Chief executive is the career position most populated by psychos, a new book entitled The Wisdom of Psychopaths – What Saints, Spies and Serial Killers Can Teach Us About Success by Oxford psychologist Prof Kevin Dutton reveals. CEOs are risk-takers by nature and tend to be fearless, focused, confident, ego-driven, ruthless, insenstive and lacking in empathy. Dutton, whose book is based on the premise that there’s a scale of ‘madness’ along which we all sit, says ten per cent of all CEOs in Britain are psychopathic.
Functional psychos are not homicidal but they have similar ‘qualities’ to their murderous counterparts. They are charming, charismatic, persuasive and detached. They are cool under pressure and never lose sleep over ‘the little things’ many people would consider worth worrying about. Next up on Dundon’s psychos list are radio and TV presenters, surgeons, lawyers, political leaders, stock market traders, special forces troops and the clergy.
Dutton says only one per cent of the general public in Britain are clinically psychotic. Those least likely to have psychopathic tendencies include accountants, tradesmen and social workers. There are ‘method’ psychos, just as there are method actors. A paper produced two years ago showed that upper class members tend to have a hard time reading other people’s emotions and have less developed social skills.
But failing to connect with other people does not necessarily make an individual psychopathic, Psychology Today magazine claims and it is important to know that most people who are anti-social are not psychotic. Dutton, 45, is a loquacious Cockney and a natural-born story teller who could easily be mistaken for a stand-up comic. He says his father, who was a no-nonsense food trader, was a psycho.

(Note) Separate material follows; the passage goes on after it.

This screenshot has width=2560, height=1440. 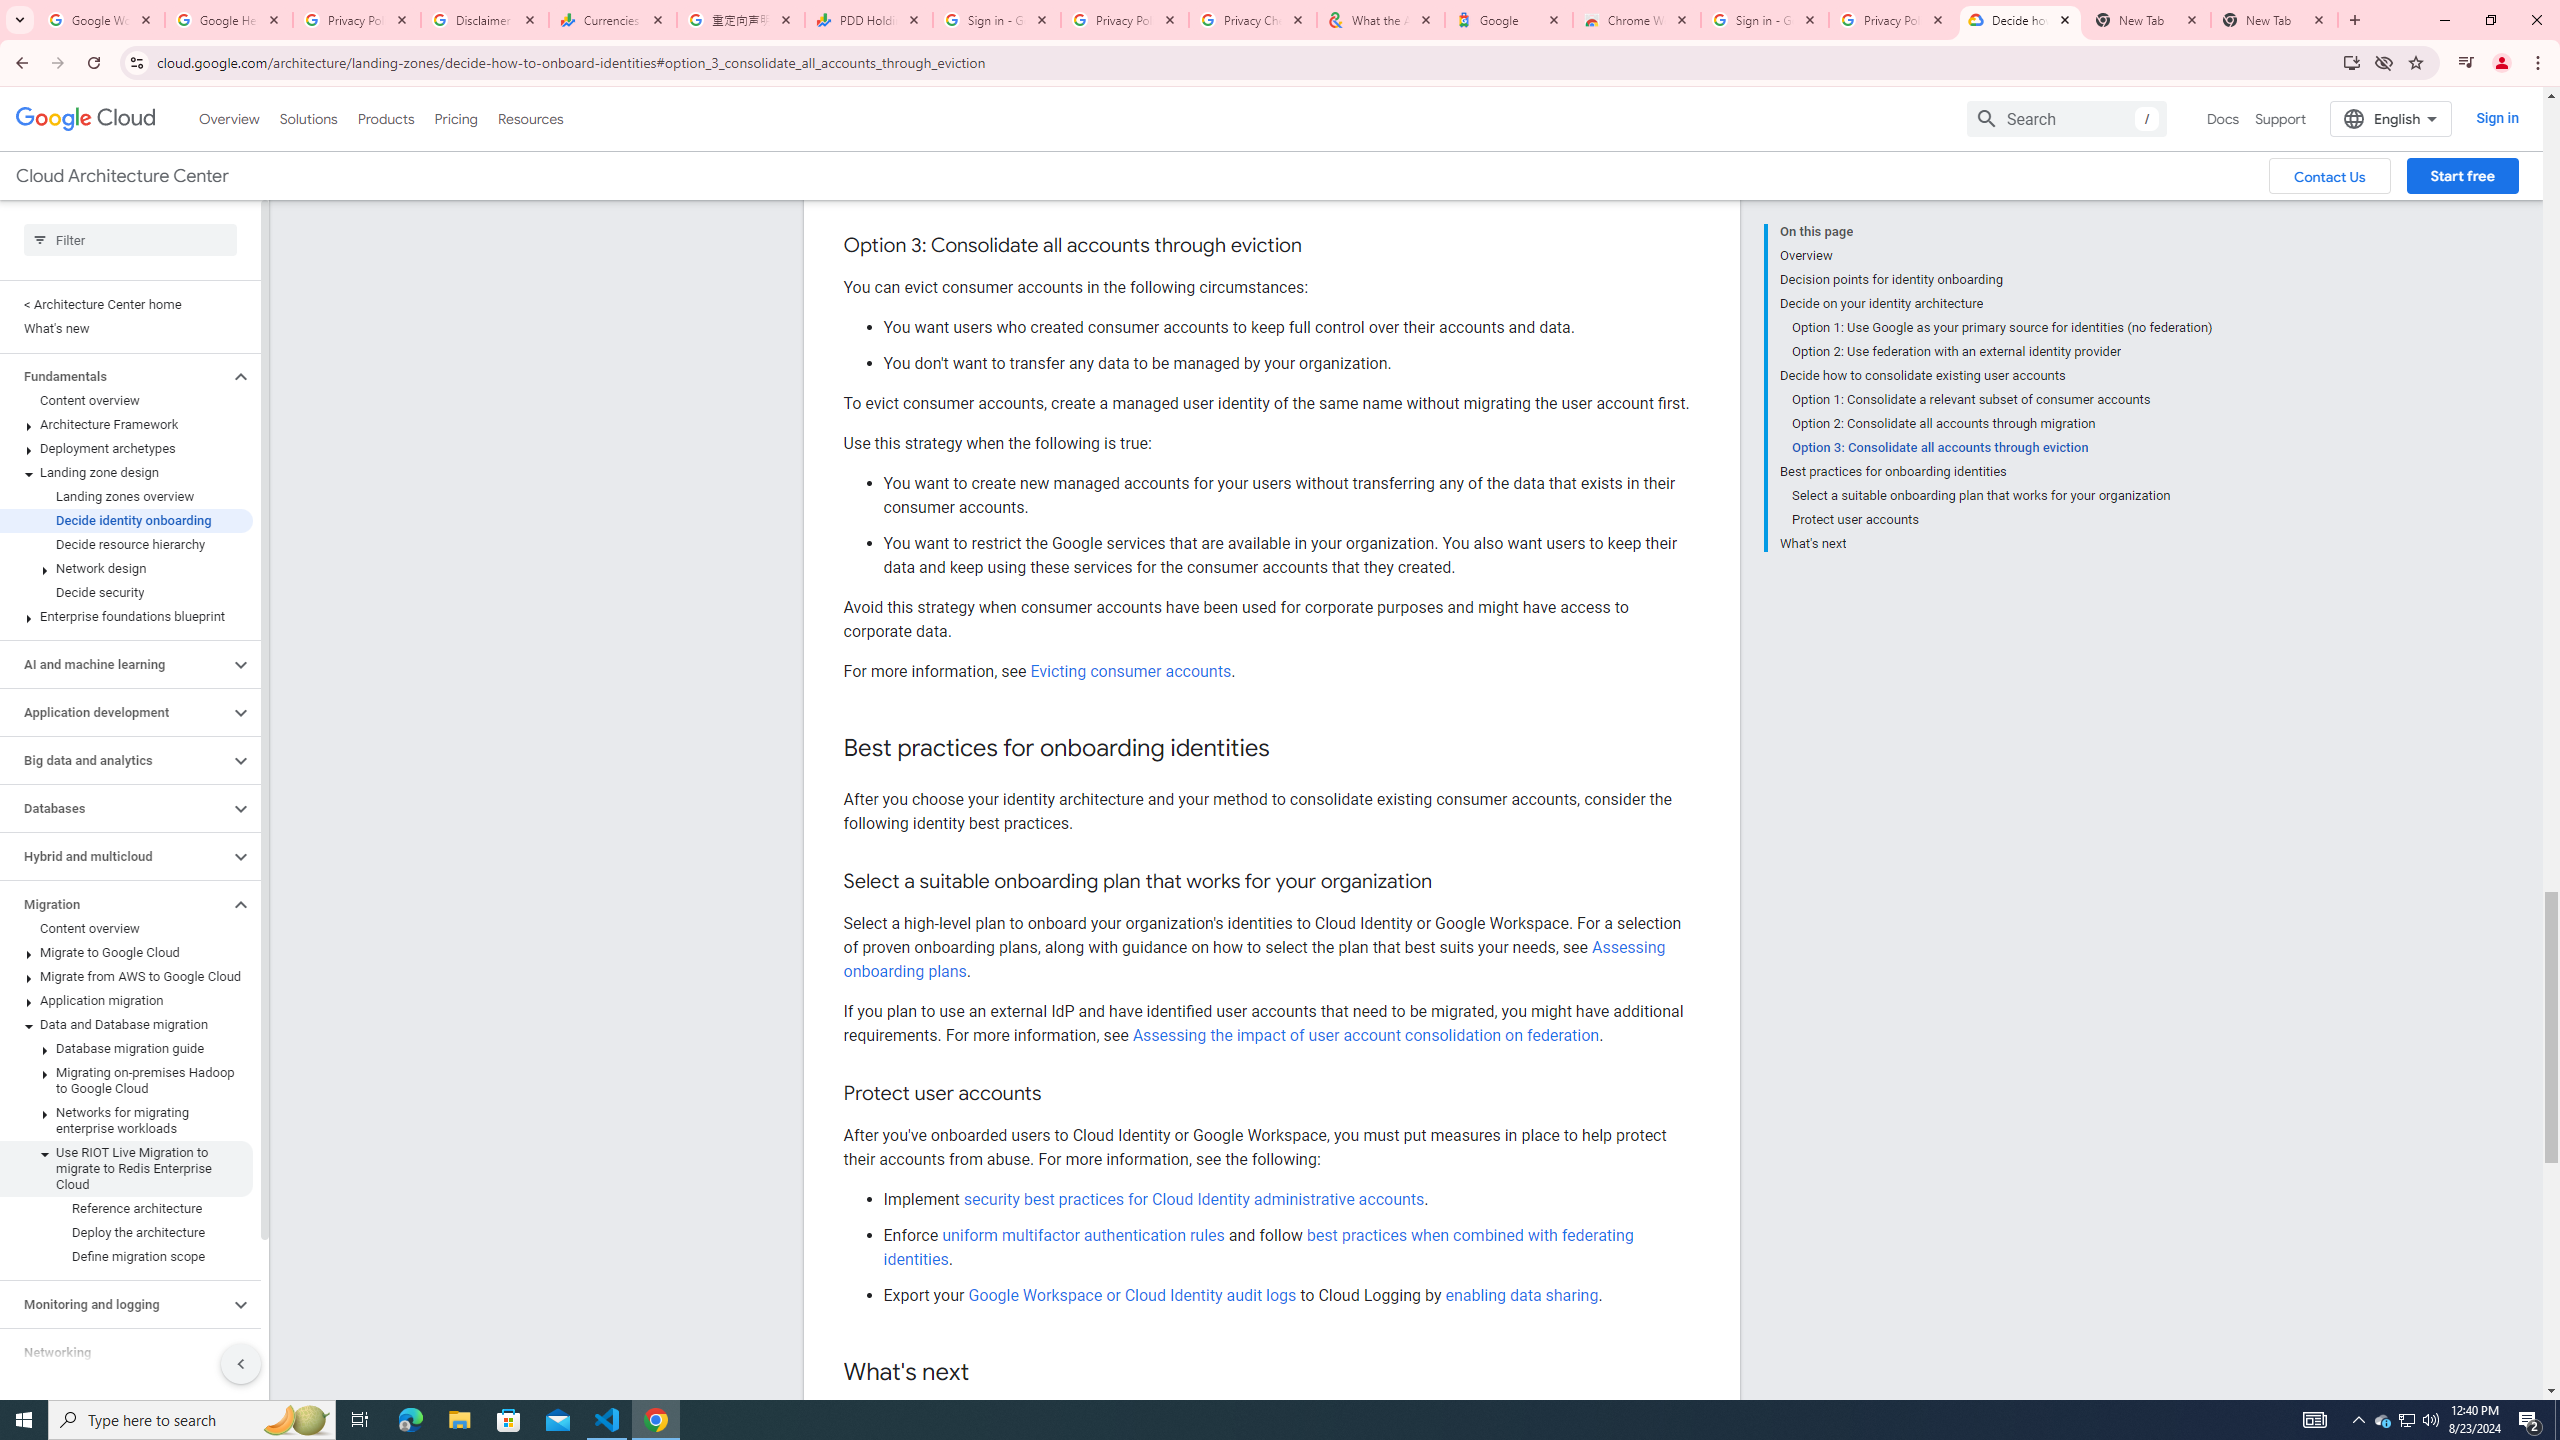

Only a third of psychopaths resort to violence, two-thirds rely on emotional tactics, Dutton told BBC Five Live.
His book came from an earlier work on world-class con artists, a popularised version of his doctoral thesis. Even though his wife is a psychologist, his interest for probing humanity’s darker corners has sometimes unnerved her. He is pleasantly surprised by peoples’ fascination with psychopathy. He says if psychopathy is a spectrum, everyone is somewhere along it. Some business executives could hold their own against psychos locked up for murder in tests for egocentricity, persuasiveness, focus and lack of empathy.

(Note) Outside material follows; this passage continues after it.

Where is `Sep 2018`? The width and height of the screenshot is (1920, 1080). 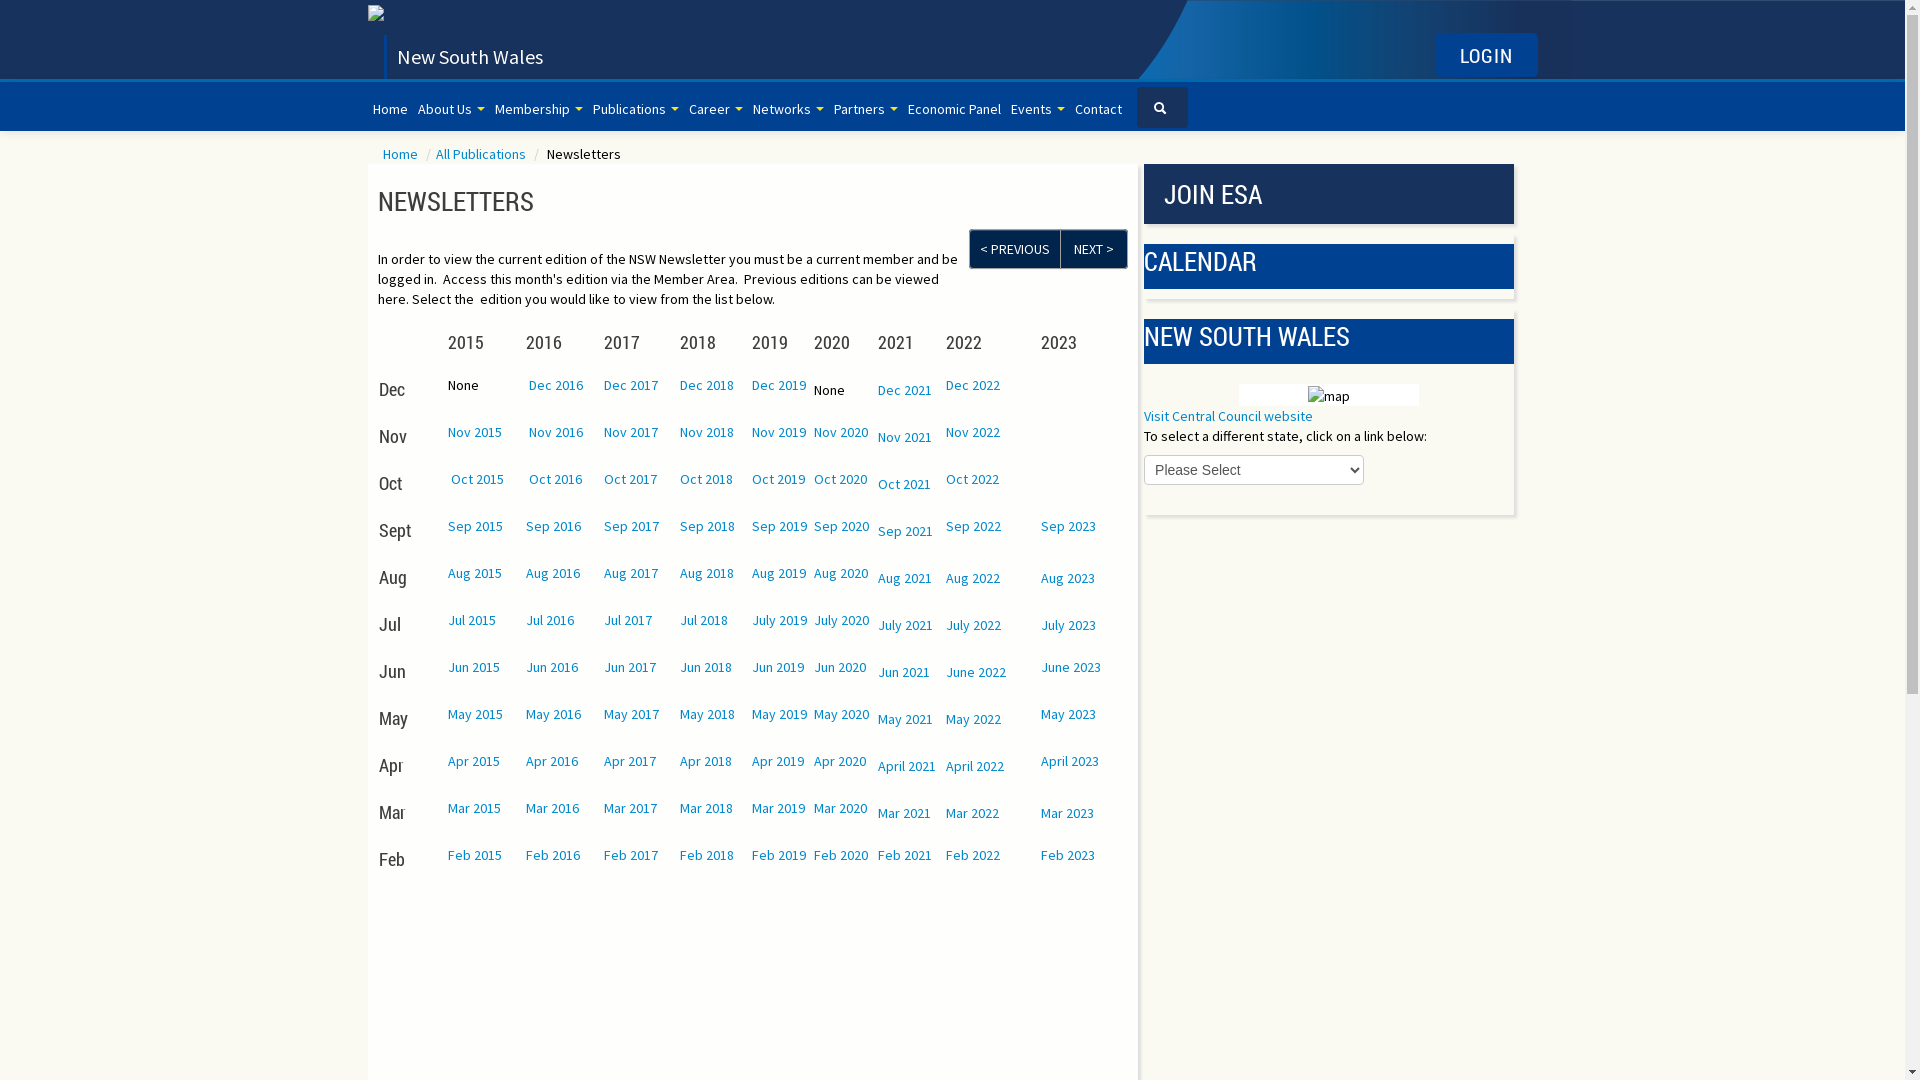 Sep 2018 is located at coordinates (708, 525).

They are often charming, confident, charismatic and make strong first impressions. They have great poise under pressure. They are also ruthless, remorseless and beyond shame or embarrassment. That makes them well-suited to many lucrative professions. A gang enforcer with a knife might share the same traits of focus and cold-bloodedness as a top surgeon. A predator with a talent for reading facial “micro-expression” and an apparent sixth sense for nervousness could, in another life, make an able customs officer.
In the worst cases, the headline-makers, or ‘hole-in-one psychopaths’, inhabit a moonless world of glacial emotional desolation. They show a lack of empathy, no conscience, a taste for violence – often traced to trauma in childhood – and a fiendishly well-tuned radar for vulnerability. It turns them into serial killers like Jeffrey Dahmer and Ted Bundy. Dutton believes Sir Winston Churchill and Lord Byron were psychopathic.

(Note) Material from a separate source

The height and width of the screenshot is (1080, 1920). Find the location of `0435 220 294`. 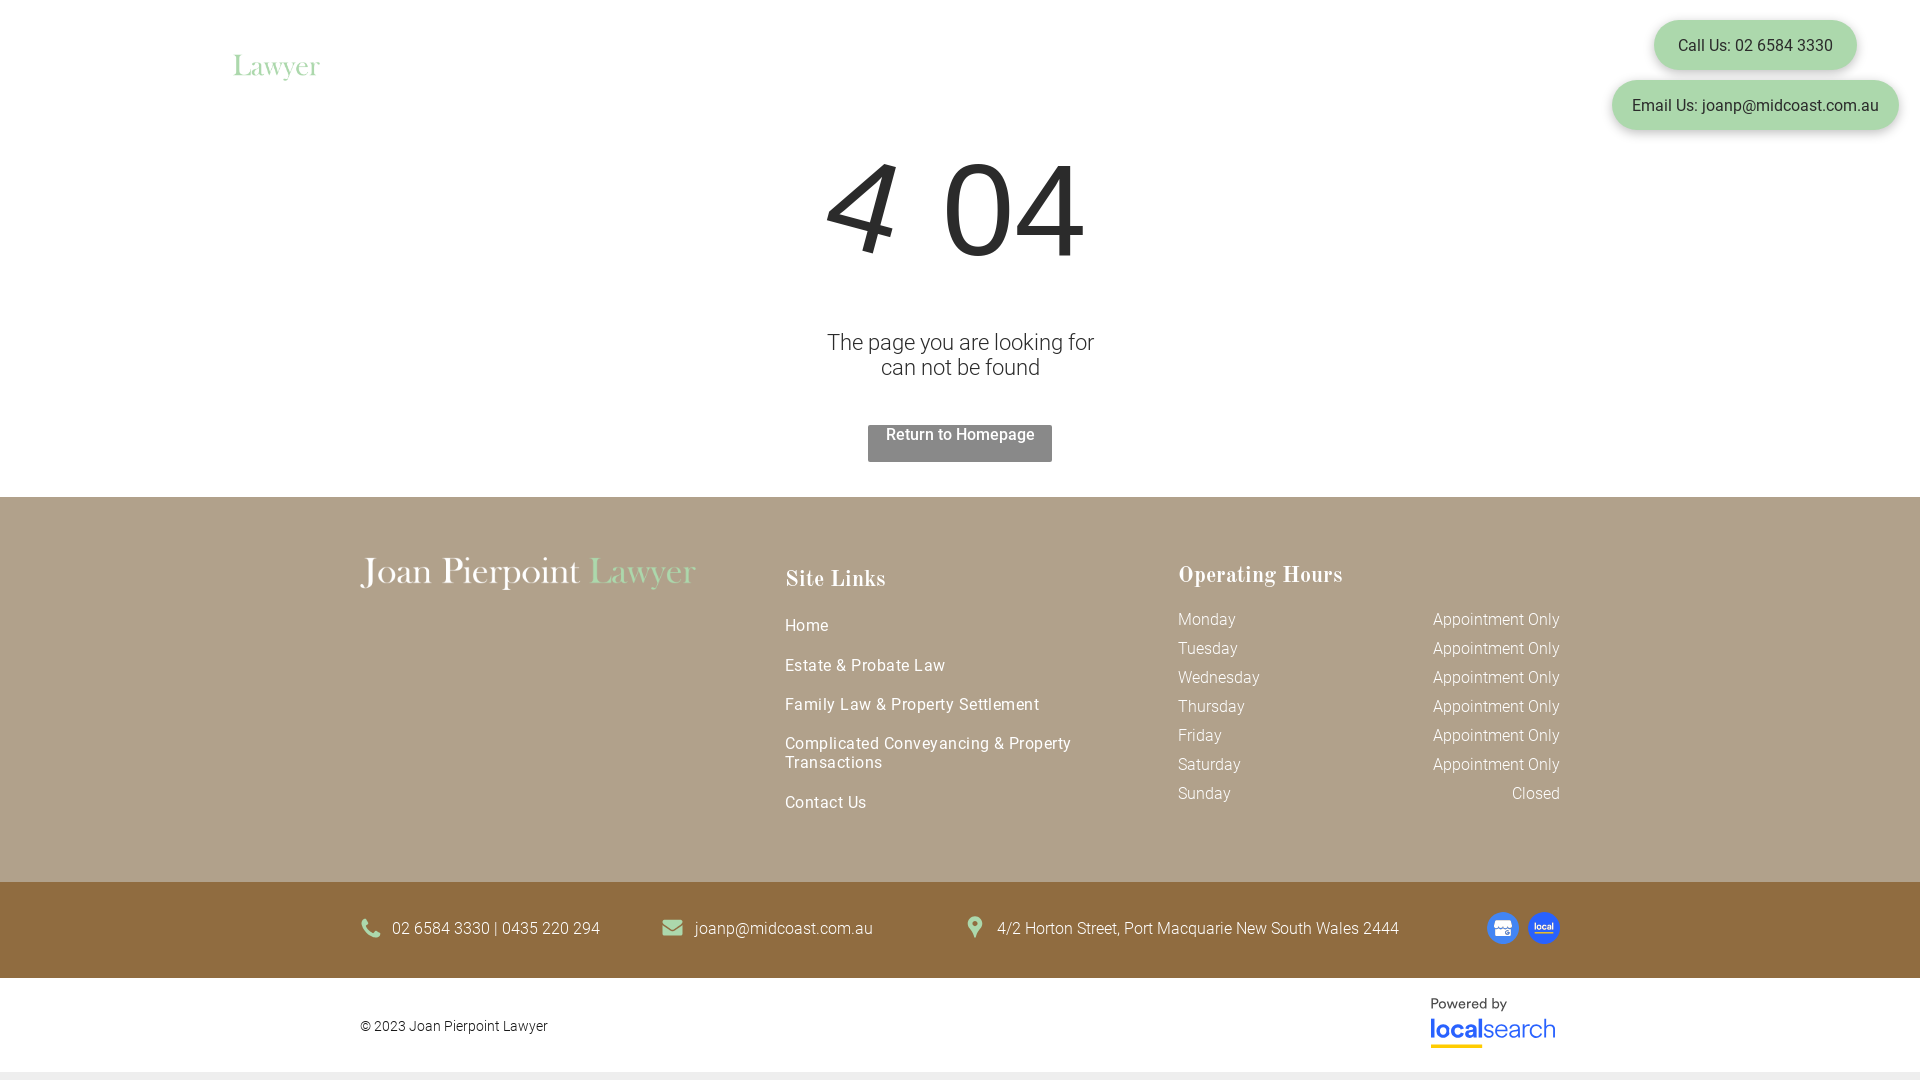

0435 220 294 is located at coordinates (551, 928).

Dutton says the big difference between psychopaths and the rest of the population is that psychos do not give a damn what their fellow citizens think of them and they will admit as much. There are times when even the most balanced among us has a sort of ‘psychopath envy’, circumstances under which we could enjoy the sort of licence that callousness bestows. For most of us, whether for fear of rejection or fear of failure, our foot is never far from the brake pedal. But a psycho has no brakes. The default position is ‘why the hell not?’